In animal studies, pregnant animals were given this medication and had some babies born with problems. No well-controlled studies have been done in humans. Therefore, this medication may be used if the potential benefits to the mother outweigh the potential risks to the unborn child.
Auranofin and Lactation
Tell your doctor if you are breastfeeding or plan to breastfeed.
Auranofin has been detected in human breast milk. Because of the possibility for adverse reactions in nursing infants from auranofin, a choice should be made whether to stop nursing or to stop use of this medication. The importance of the drug to the mother should be considered.
Take auranofin exactly as prescribed.
Auranofin comes in capsule form and is taken once or twice a day.
Take shortly after a meal or snack to decrease stomach upset.
If you miss a dose, take the missed dose as soon as you remember. If it is almost time for the next dose, skip the missed dose and take your next dose at the regular time. Do not take two doses of auranofin at the same time.
Take this medication exactly as prescribed by your doctor. Follow the directions on your prescription label carefully.
The dose your doctor recommends may be based on the following:
- the condition being treated
- how you respond to this medication
- your age
The recommended dose of auranofin for the treatment of rheumatoid arthritis is 6 mg daily, taken as 6 mg once or 3 mg twice daily. After 6 months, the dose may be increased to 9 mg daily if the response to treatment is inadequate. If the response is still inadequate after 3 months, auranofin should be discontinued. The safety of doses greater than 9 mg daily have not been established.

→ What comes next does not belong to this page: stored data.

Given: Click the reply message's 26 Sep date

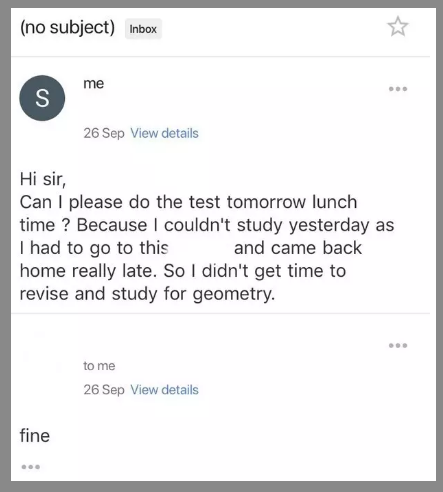Looking at the screenshot, I should click(x=104, y=390).
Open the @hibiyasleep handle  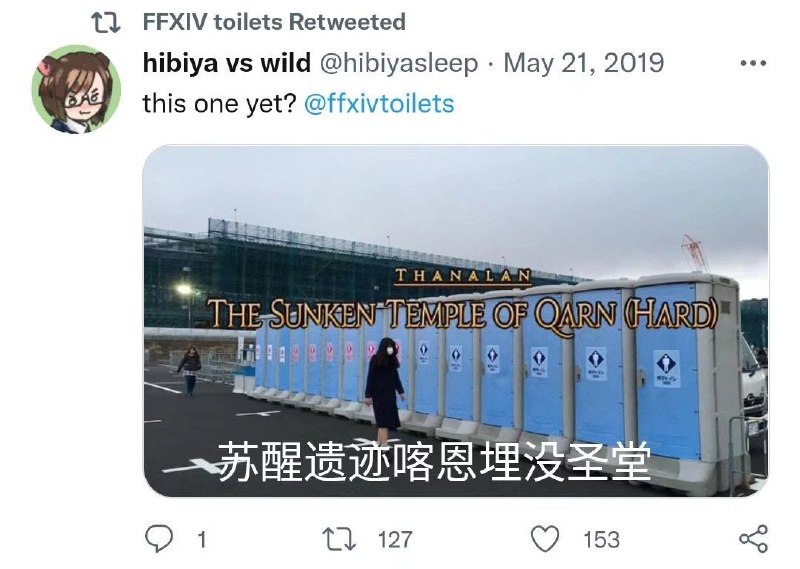(398, 64)
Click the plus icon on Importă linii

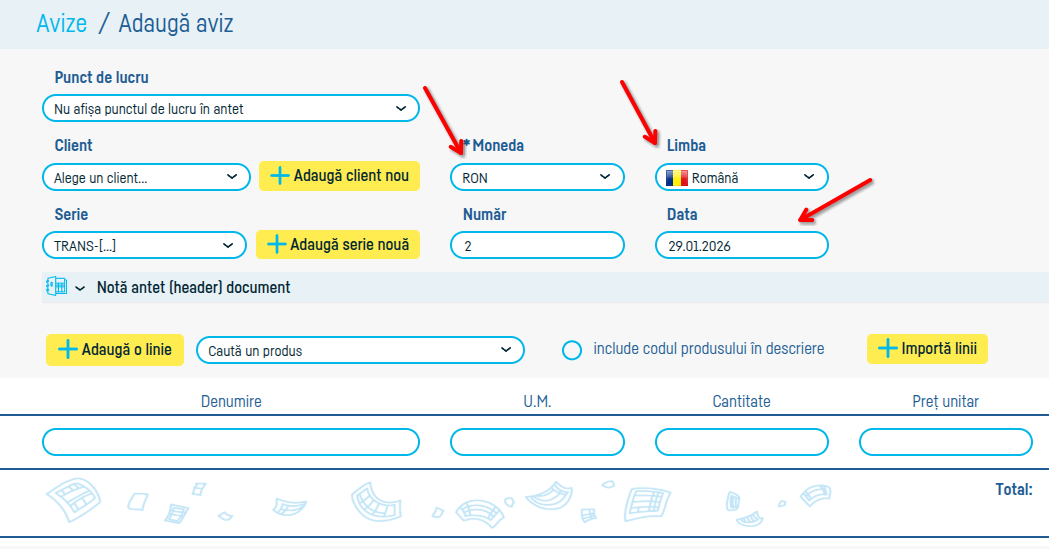tap(887, 348)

Auranofin should not be given to children.
If you take too much auranofin, call your healthcare provider or local Poison Control Center, or seek emergency medical attention right away.
Store auranofin at room temperature.
Keep this and all medicines out of the reach of children.
Auranofin FDA Warning
RIDAURA® (auranofin) contains gold and, like other gold-containing drugs, can cause gold toxicity, signs of which include: fall in hemoglobin, leukopenia below 4,000 WBC/cu mm, granulocytes below 1,500/cu mm, decrease in platelets below 150,000/cu mm, proteinuria, hematuria, pruritus, rash, stomatitis or persistent diarrhea. Therefore, the results of recommended laboratory work should be reviewed before writing each RIDAURA prescription. Like other gold preparations, RIDAURA is only indicated for use in selected patients with active rheumatoid arthritis. Physicians planning to use RIDAURA should be experienced with chrysotherapy and should thoroughly familiarize themselves with the toxicity and benefits of RIDAURA.
In addition, the following precautions should be routinely employed:
- The possibility of adverse reactions should be explained to patients before starting therapy.
- Patients should be advised to report promptly any symptoms suggesting toxicity.